While Sperreng will remain a sixth- through eighth-grade middle school, funds from Prop R 2008 will be used to convert Truman Elementary School to a sixth- through eighth-grade middle school, add onto Crestwood and Long elementary schools, convert Concord School to an elementary school and construct a new Early Childhood Education building next to the Administration Building, 4900 S. Lindbergh Blvd.

The district in March will sell $10 million worth of bonds of the $31 million bond issue, Simpson told the Call.

“… We have $31 million that we will be selling, but we’re doing them in $10 million increments as a way of adjusting to the market,” he said. “As we get on a more commerce side of this economic meltdown, we know that school bonds will be highly sought again because there are no safer bonds to buy — especially Lindbergh school bonds because they’re tax-exempt, as we know. They’re backed by the total faith of the Lindbergh School District tax base, which is everyone’s houses and all their businesses …”

The bond sale tentatively is scheduled to occur March 10, but the sale date could change depending on the federal stimulus package and market conditions, Lanane told the board last week.

“… There are items within this big stimulus package that could affect our sale …,” he said. “It’s possible that one of two things could occur that I would frantically come to the superintendent and say: We just have to try to push this up, even if it means we have four board members that could meet some night and approve that sale. Or it’s even possible I would say: We’re pulling this sale for right now and we’ll come back another month.

“We’ve been watching bond rates ever since November and they have done more variation in that time than I’ve seen them do in over (many) years and it was awful at first. In fact, at first it was like well, we may not issue them this year even. But then they’ve kind of settled down and there’s some up and down, but there’s some things in the stimulus package that could affect it.
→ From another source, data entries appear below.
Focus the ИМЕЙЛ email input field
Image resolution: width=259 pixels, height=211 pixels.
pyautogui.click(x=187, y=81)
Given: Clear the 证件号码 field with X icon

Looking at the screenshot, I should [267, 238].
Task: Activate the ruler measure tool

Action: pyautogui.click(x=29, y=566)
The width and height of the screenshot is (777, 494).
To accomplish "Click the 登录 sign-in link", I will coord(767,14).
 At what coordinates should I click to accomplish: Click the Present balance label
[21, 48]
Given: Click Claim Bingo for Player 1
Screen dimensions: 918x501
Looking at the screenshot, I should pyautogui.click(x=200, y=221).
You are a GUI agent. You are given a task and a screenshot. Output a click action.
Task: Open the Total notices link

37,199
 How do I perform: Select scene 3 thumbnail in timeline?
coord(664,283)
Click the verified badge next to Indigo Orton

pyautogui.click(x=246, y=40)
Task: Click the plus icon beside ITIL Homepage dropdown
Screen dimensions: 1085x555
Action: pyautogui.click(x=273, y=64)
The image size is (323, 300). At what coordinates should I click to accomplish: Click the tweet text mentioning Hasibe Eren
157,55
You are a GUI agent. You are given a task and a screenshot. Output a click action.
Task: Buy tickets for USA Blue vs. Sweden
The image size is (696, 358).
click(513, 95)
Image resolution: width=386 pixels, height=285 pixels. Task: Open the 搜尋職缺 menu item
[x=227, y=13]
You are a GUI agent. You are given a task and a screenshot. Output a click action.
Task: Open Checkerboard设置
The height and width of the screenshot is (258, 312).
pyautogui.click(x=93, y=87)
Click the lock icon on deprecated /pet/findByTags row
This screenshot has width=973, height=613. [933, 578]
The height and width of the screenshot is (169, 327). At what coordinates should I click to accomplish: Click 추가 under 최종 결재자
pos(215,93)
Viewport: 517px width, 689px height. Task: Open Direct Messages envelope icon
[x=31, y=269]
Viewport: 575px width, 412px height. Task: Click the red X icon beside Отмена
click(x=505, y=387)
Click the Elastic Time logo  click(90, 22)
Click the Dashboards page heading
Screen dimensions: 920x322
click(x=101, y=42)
Obviously, they anticipate a lot of public work and if you get a lot of bonds out on the market, that can be a bad thing.

“There’s also some provisions in there that would apply to us on a later bond issuance — this is the first $10 million, by the way. Of the $31 million, this is the first $10 million. And you don’t want to do all of these right now because you have to start paying interest on them … But there are some things in this package right now that talk about interest-free bonds for us. And, of course, if there’s something out there, we’ll be going after that because that would be wonderful from our standpoint to be able to issue bonds and the taxpayers didn’t have to pay interest on them. So we’ll keep a close eye on that. We just don’t know right now …,” Lanane said.